The tools described below are in addition to the ones listed on the installation instructions of the roofing material you have selected. Or in some cases, we thought that pictures, some demonstrations and a brief “where to buy” would be helpful to you.


Fastener Drivers:

If you have a smaller project you can get by with the electric drill or cordless drill that you have in your tool chest but if you have a larger project we thought we would show you what the pros use.

A cordless impact driver makes short work of fastener installation and your hand and wrist will feel better at the end of a long day.

The tried and true DW257 driver has been a pro favorite for years. For about $80 you are going to get a tool that will last you a long time. Originally designed to install sheet rock screws, with a little modification this 2500 rpm driver is perfect for installing metal roofing or metal siding fasteners.

 

 

 

Electric Swivel Head Metal Shears:

Cost is around $200.00 and you can pick them up at www.dewalt.com or at a local hardware/tool shop. These are useful for cutting metal panels across the corrugation or cutting shingle style materials.

 

Our Favorite Inexpensive Shear Attachment:
This one attaches to your electric drill and has nice deep throat to it. The deep throat enables it to easily pass through any high ribbing on the panels.

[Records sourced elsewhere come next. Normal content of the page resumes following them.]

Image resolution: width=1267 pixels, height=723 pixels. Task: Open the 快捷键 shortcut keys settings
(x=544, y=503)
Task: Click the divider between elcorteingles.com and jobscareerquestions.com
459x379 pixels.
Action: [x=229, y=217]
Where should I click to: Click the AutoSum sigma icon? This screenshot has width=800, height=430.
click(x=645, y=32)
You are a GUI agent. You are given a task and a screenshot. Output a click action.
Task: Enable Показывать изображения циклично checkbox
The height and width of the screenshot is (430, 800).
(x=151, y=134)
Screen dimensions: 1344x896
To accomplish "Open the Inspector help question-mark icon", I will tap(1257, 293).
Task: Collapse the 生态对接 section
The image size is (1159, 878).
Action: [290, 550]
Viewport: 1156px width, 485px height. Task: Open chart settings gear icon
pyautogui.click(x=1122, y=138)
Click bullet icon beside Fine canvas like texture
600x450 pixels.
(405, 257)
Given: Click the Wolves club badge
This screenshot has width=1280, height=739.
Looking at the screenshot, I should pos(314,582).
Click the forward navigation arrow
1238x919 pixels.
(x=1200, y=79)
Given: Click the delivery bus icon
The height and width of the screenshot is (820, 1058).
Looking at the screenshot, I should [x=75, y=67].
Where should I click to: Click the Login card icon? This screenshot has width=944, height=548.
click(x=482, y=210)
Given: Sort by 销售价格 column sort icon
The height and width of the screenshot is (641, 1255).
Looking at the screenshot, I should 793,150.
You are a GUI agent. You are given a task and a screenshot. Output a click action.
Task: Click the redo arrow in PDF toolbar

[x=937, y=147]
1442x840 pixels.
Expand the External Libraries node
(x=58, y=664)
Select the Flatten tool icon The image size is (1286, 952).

Shear attachment for a drill
By Itself

With Drill Attached
With Drill Attached

Cutting with shear
Cutting with shear

 

Our favorite shear attachment is a “Malco” TurboShear HD and is available at www.northerntool.com/ for about $90.00 plus shipping.

 

Nibblers:

Nibbler tool for metal roofing installation

Nibbler attachments are a great device. They attach onto your electric drill and therefore don’t run much money. We like the one shown the right. Most nibblers will easily cut curves as well as straight lines.

Nibblers are the perfect tool for cutting across corrugation as well as circle cuts around vent pipes ect. The only downside to a nibbler is that they are specialized tools and only used in metal cutting. You may want to opt for the attachment shown above if you don’t plan to get into the metal roofing business.

 

Blade Cutting:

Cutting with a Grinder

Cutting with a Grinder

Sometimes you can use a hand held grinder with an abrasive wheel attachment or a circular saw with a ferrous cutting blade. While they work fine, most panel manufacturers do not recommend cutting panels with any sort of abrasive wheel/blade because it allows for a place (the edges) where corrosion can start. (Regardless, you’re going to find a circular saw makes quick work of the job.)

When using a ferrous cutting blade on a circular saw, make sure you cut the panels from the underside because the saw guides will undoubtedly scratch the finish of the panels. They are available at most hardware stores.

Cutting with a Circular Saw

Cutting with a Circular Saw

If you have a job that is going to require a lot of panel cutting you may want to consider a carbide metal cutting blade for your 7 1/4″ circular saw. You should be able to find one for around $50.

When using a blade cutting technique, always use protective eye gear!.

 

Metal Snips:

Good snips are a “must have” when working with any type of metal roofing especially the trim and flashing.

Home Depot or any decent hardware store will have good quality metal snips you can buy for around $30 per pair. There are snips that are best for right hand cuts and ones best for left hand cuts. And of course, ones that are best for straight cuts.

The arrows next to the tool pictures show which direction the snip cuts best.